On Tuesday night, Reserve Bank governor Philip Lowe warned Australians that inflation was likely to hit 7 per cent by the end of the year.

“That’s a very high number and we need to be able to chart a course back to 2-3 per cent. I’m confident we can do that but it’s going to take time,” Dr Lowe said in a rare television interview on ABC’s 7.30 on Tuesday.

Further interest rates are also likely, following the RBA’s historic 0.5 percentage point lift earlier this month.

Also on Wednesday, the Fair Work Commission recommended a 5.2 per cent lift in the minimum wage – a decision that affects about 2.6 million Australian workers. The wage rise will be a welcome boost to their ability to pay rising bills – but is also likely to add at least some short-term fuel to the nation’s spiralling inflation.

Rival supermarket chain Aldi said it had no plans to follow Woolworths’ model.

“Rather than promotions on a select-range of goods, we believe that offering low prices everyday across our whole range delivers more meaningful savings that Australians can rely on,” it said.

Coles is yet to respond to The New Daily’s request for comment.

In short supply

Woolworths’ list includes plenty of non-perishables, but shoppers are also struggling to find many of their favourite fruit and vegies, as extreme weather wreaks havoc on supply chains.
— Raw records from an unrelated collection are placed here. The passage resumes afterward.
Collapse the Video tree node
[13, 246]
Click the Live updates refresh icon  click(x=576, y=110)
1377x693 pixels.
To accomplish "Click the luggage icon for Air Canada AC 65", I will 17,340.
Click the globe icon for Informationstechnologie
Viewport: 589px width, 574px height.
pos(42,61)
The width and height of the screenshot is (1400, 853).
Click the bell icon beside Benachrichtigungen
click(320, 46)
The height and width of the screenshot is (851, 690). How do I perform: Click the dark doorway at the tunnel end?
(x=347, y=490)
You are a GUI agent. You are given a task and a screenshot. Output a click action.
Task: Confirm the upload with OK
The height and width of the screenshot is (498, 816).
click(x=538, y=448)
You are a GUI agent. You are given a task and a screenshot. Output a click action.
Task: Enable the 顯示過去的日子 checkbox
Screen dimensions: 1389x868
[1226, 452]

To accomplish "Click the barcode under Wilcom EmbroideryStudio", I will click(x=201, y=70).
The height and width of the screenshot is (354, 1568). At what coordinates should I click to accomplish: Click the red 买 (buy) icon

Coles chief operating officer Matt Swindells told Channel Nine’s Today on Tuesday that floods earlier this year, combined with this month’s icy weather, had created difficult conditions.

“The first has been the floods that we all remember that went through south-east Queensland, northern NSW. That damaged crops but it also stopped the farmers being able to plant,” he said.

“That is then being compounded with one of the coldest winters in decades.

“So the crops that we have managed to get into the ground, they’re not growing as fast as they normally would do.”

Mr Swindells said the shortages could last several weeks. Supplies of berries, lettuce, beans, tomatoes, broccoli and herbs are hardest hit.